The most direct comparator is BPC-157, which has stronger preclinical tendon-healing data and similar animal-RCT evidence quality. TB-500 is preferred over BPC-157 monotherapy when cardiac or broader systemic repair is part of the indication, when the patient has failed a BPC-157-only trial, or when the community-evolved combination protocol is being used. For dermal wound healing, GHK-Cu has more direct human data than TB-500 — see the recovery stack for how the three molecules are typically combined. For tendinopathy specifically, BPC-157 is usually first-line in community practice with TB-500 added in non-responders or surgical-recovery contexts. There is no scenario where TB-500 displaces validated standard-of-care interventions (physical therapy, PRP for selected indications, surgical revision when indicated) — it sits as adjunct, not replacement.

Regulatory status + access

Evidence tier: 5 — Regulatory-process content.

TB-500 currently sits at Interim FDA Category 2 status pending the PCAC July 23, 2026 meeting that will formally evaluate it for the 503A bulks list. Many 503A compounding pharmacies stopped dispensing during 2024-2025 enforcement actions; a smaller number continue under contested legal theories with documented medical necessity. Telehealth providers with 503A partnerships remain a primary patient-access pathway — see our clinic directory filtered for recovery indications. Research-supplier sourcing is strongly discouraged due to purity and contamination risk plus the regulatory exposure to the patient. WADA-prohibited; athletes should not use it. The July 2026 PCAC decision is the key regulatory inflection point for 2026.

References

• Goldstein AL, Hannappel E, Kleinman HK. 2005. Thymosin β4: actin-sequestering protein moonlights to repair injured tissues. Trends Mol Med. PMID 16099219
• Malinda KM, Sidhu GS, Mani H, et al. 1999. Thymosin β4 accelerates wound healing. J Invest Dermatol. PMID 10469335
• Sikiric P, Seiwerth S, Brcic L, et al. 2010. Modulatory effect of gastric pentadecapeptide BPC 157 on angiogenesis in muscle and tendon healing. Curr Pharm Des. PMID 20388964
• FDA. Pharmacy Compounding Advisory Committee — July 2026 meeting agenda. fda.gov

Limitations

TB-500 should not be used in patients with active or recent malignancy (the angiogenic mechanism is a relative contraindication, particularly for tumor types where neovascularization drives progression), patients on therapeutic anticoagulation without surgical-team review, pregnant or nursing patients, anyone subject to WADA testing, or pediatric patients. Self-sourced research-supplier material is unsuitable for any patient given purity and contamination risk.

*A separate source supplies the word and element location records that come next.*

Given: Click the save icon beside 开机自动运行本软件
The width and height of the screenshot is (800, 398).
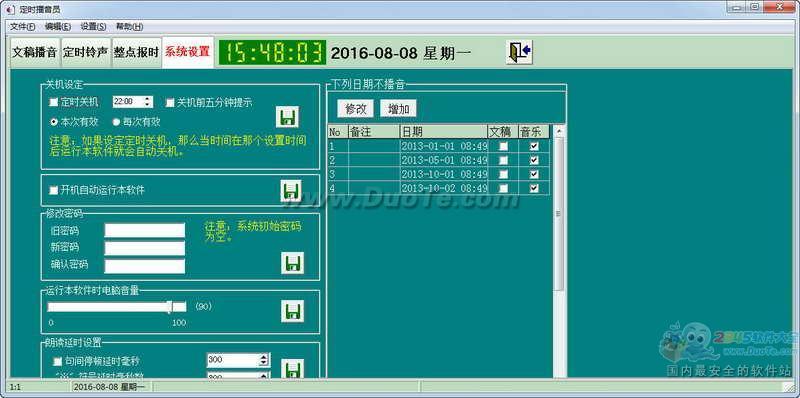Looking at the screenshot, I should pyautogui.click(x=291, y=191).
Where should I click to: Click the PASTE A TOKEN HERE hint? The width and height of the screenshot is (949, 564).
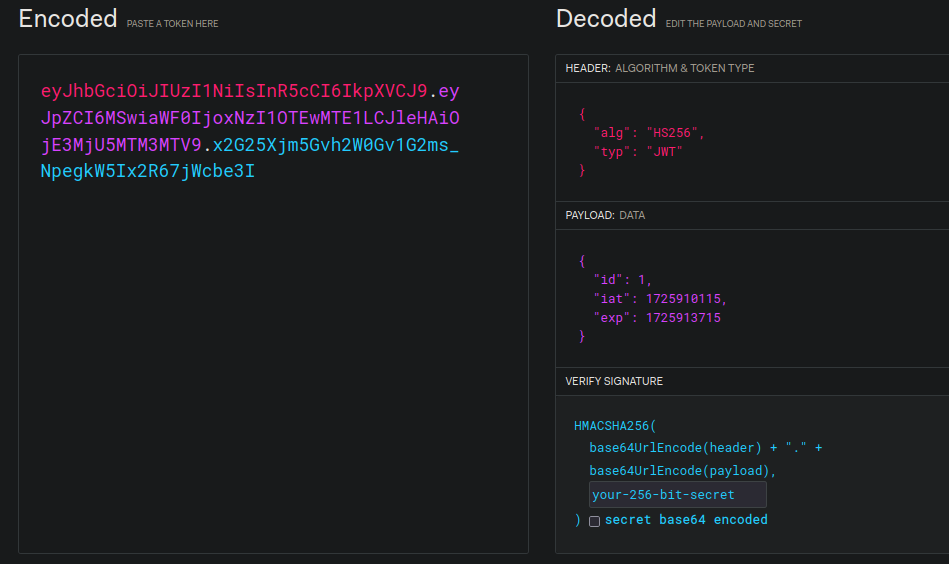[x=172, y=23]
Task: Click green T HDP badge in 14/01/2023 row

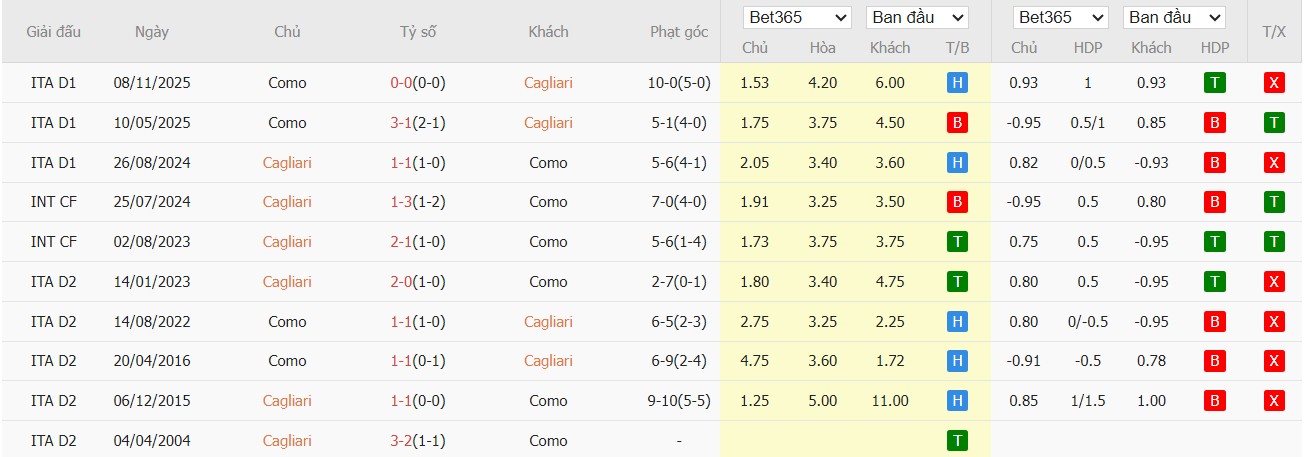Action: pyautogui.click(x=1215, y=282)
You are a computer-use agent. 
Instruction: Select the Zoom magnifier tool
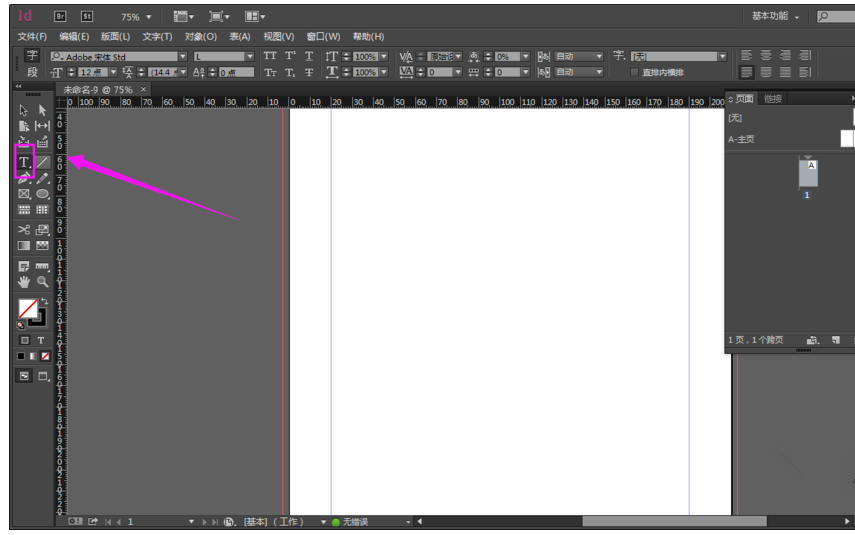pyautogui.click(x=43, y=282)
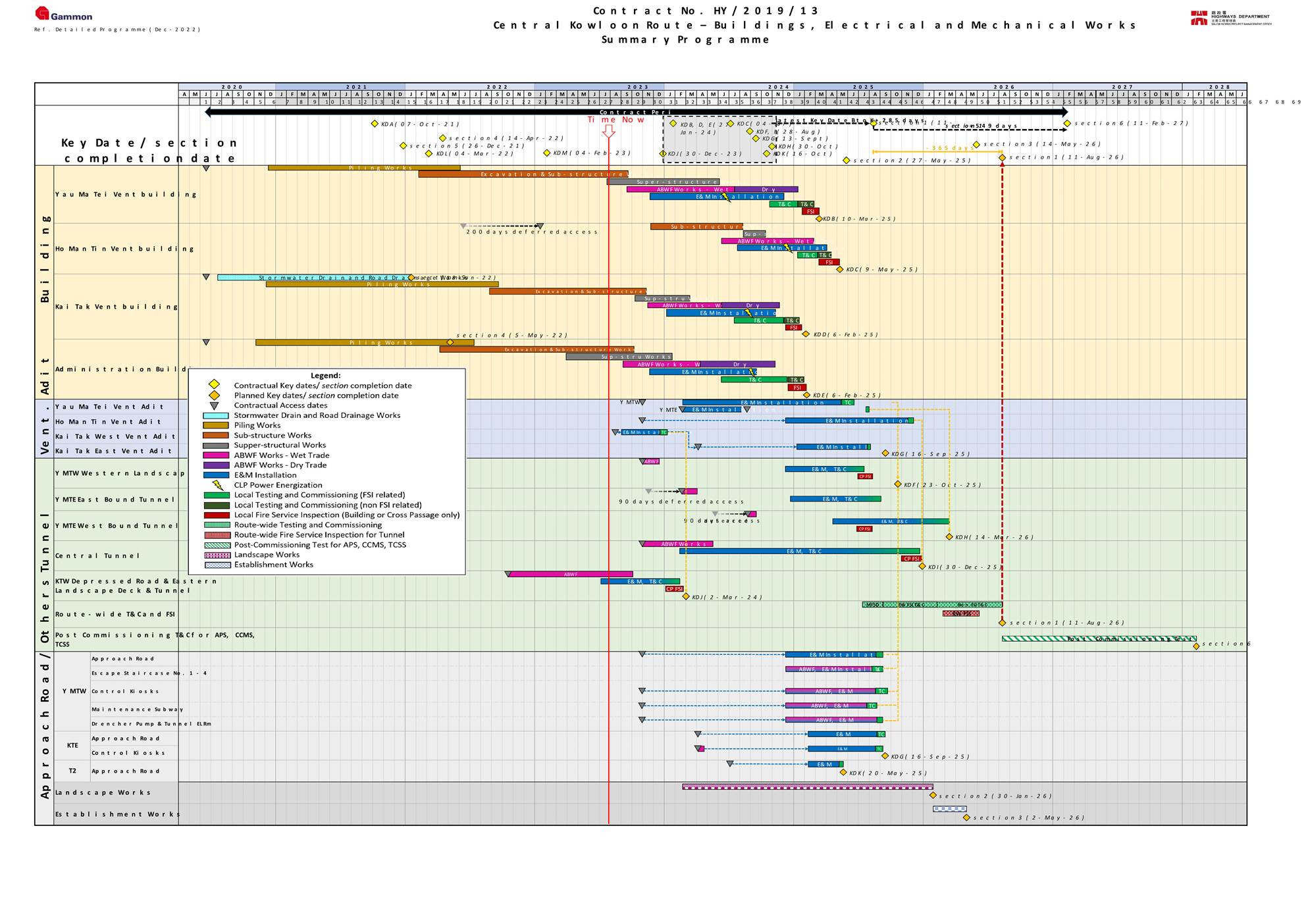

The cited evidence cannot tell us whether subcutaneous TB-500 dosing produces effects comparable to the IV Tβ4 used in Phase 1/2 cardiac and corneal trials, what the optimal dose-response relationship is in human soft-tissue repair, or whether the BPC-157 + TB-500 combination outperforms BPC-157 monotherapy in a controlled trial. We would change our framing on the July 2026 PCAC decision, publication of any human RCT of TB-500 in a tendinopathy or post-surgical indication, or completion of a stack-vs-monotherapy comparison.